İsmini 80’li yıllardan itibaren dünya ile birlikte sıkça duymaya başladık. Gelişen sanayisine ve teknolojisine rağmen, dinginliğini hala korumaya devam eden bir ülke Kore.

Türkiye’de Kore adını Kore savaşı ile duyduk. 1950-1953 yılları arasında onlarca Türk askerinin hiç bilmediği uzak diyarlara gönderilip, ait olmadıkları bir savaşa sokulup o savaşta öldüğünü, yakın geçmiş tarihimizden öğrendiğimiz bir Asya ülkesiydi Kore. Bu ülkeyi, 80’li yıllardan itibaren kalkınma ve sanayileşmedeki başarılarını dünya ile birlikte biz de sıkça duymaya başladık. 1988 yılında olimpiyat oyunlarına muhteşem ev sahipliği yapmış Kore artık dünyada tanınan bir ülke oldu.

Yazı ve Fotoğraflar: Tuğba Akyıldız

Benim hayatıma Kore, 2006 yılında, Avustralya’da, bir dizi tesadüf sonucu tanıştığım Güney Koreli arkadaşımla, 6 ay aynı evi paylaşmamla girdi. Onun anlatımıyla, bilmediğim boşlukları burgulu sözcüklerle işlediğim ışıltılı bir hayal ülkesiydi artık benim için Kore. Zihnimin ve benliğimin bakir atlasında artık ayak izlerimi bırakma zamanıydı. Adresi olmayan bambaşka ortamlara, kadim hikayelere, farklı geleneklere ve farklılıklara, belki de tekrar kavuşmalara gebe, yol vakti artık.
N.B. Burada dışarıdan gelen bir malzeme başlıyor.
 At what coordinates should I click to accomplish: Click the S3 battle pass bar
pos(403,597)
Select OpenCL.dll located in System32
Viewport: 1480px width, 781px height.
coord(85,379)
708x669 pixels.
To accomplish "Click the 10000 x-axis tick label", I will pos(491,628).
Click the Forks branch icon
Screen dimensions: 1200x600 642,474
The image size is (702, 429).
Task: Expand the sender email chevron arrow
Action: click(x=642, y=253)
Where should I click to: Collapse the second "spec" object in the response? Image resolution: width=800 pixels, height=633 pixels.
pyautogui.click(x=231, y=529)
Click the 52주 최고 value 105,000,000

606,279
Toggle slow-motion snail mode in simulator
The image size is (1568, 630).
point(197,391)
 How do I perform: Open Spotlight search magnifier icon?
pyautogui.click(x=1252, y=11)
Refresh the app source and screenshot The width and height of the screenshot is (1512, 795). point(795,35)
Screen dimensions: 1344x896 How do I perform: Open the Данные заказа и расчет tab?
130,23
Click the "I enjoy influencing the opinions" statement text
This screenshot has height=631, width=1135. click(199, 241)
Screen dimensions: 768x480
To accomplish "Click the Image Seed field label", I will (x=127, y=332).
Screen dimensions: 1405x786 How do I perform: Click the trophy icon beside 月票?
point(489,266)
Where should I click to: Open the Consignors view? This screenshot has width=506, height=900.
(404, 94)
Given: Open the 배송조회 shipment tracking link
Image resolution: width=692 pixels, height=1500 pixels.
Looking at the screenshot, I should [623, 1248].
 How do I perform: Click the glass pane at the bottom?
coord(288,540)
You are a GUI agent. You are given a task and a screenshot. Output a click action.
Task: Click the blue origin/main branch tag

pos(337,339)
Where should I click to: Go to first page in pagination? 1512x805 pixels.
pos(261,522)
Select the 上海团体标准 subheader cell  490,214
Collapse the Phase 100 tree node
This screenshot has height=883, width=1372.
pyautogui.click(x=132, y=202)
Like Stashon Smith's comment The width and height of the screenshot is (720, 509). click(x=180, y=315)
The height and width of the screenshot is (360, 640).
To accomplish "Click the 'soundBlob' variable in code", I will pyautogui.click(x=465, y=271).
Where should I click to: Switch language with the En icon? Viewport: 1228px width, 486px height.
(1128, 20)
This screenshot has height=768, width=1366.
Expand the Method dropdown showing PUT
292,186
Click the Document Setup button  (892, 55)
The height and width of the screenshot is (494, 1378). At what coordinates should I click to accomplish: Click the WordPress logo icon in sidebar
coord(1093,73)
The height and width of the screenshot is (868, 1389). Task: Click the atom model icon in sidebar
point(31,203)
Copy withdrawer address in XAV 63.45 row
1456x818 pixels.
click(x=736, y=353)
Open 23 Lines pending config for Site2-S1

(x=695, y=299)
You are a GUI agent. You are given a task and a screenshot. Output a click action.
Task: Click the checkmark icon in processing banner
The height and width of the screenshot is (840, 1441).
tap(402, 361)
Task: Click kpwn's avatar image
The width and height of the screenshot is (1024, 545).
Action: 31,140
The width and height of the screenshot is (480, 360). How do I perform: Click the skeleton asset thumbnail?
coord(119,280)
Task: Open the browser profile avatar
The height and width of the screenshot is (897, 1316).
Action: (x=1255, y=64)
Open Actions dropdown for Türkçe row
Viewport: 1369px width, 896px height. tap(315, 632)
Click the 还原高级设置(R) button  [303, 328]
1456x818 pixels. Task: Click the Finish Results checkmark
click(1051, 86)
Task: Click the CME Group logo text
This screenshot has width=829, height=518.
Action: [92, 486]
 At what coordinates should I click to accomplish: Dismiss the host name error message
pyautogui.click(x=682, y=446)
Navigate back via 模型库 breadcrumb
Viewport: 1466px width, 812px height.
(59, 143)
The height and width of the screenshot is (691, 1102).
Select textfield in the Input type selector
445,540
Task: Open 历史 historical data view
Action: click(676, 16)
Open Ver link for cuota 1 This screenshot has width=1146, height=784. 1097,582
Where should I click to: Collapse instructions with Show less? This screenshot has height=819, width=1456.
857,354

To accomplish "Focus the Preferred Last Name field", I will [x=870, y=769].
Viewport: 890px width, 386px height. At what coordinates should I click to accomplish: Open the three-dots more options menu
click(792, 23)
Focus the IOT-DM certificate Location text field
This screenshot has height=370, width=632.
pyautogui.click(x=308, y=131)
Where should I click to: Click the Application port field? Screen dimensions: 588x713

Sabahın erken saatlerinde Seul Incheon Havaalanı’na indiğimizde, 10 milyonu aşkın insanın yaşadığı, parçası olmadığım ve henüz katılmadığım evrendeş hayatın kapılarını aralıyorum. ilk iş kendime bir sabah kahvesi ısmarlayarak şehir merkezine en uygun şekilde gitmek için alternatif yolları araştırmak oluyor. Havaalanı limuzini dedikleri otobüs (15-20 TL), metro (8-10 TL) ve taksi ile ulaşım seçenekleri var. Dünyanın en kalabalık şehirlerinden biri olan Seul’de, sabah trafiğinin sıkışıklığını tahmin ediyorum ve daha uygun fiyatlı bulduğum için metroyu tercih ediyorum. İstasyona indikten birkaç dakika sonra tren geliyor ve ben bagajlar için yapılmış alana valizimi yerleştirerek tenha olan kompartımana oturuyorum. Şehre doğru birkaç istasyon geçtikten sonra yavaş yavaş binen yolcular çoğalmaya başlıyor. Meraklı ve acemi bir kaşif gibi etrafıma bakınıyorum. Neredeyse herkesin elinde akıllı telefon var. Adeta, anavatanları sanal dünya gibi bulundukları ortamdan izole etmişler kendilerini. Erkekler gayet bakımlı ve alışık olmadığımız bir modayı takip ediyorlar. Hemen yanımda, siyah, çerçevesi kalın ama camsız gözlüğüyle genç bir adama takılıyor gözüm. Daha sonra anlayacağım üzere, gözlük burada önemli bir aksesuar, camı olmasa da çerçevesiyle görüntüde seçkinlik yaratıyor. Yaklaşık 40 dakikalık bir yolculuğun ardından şehir merkezinde bulunan Seul İstasyonu’na varıyorum. Buraya çok yakın mesafede bulunan otelime gidip, ertesi gün başlayacak olan gezi planlarım için enerji toplamaya, dinlenmeye çekiliyorum.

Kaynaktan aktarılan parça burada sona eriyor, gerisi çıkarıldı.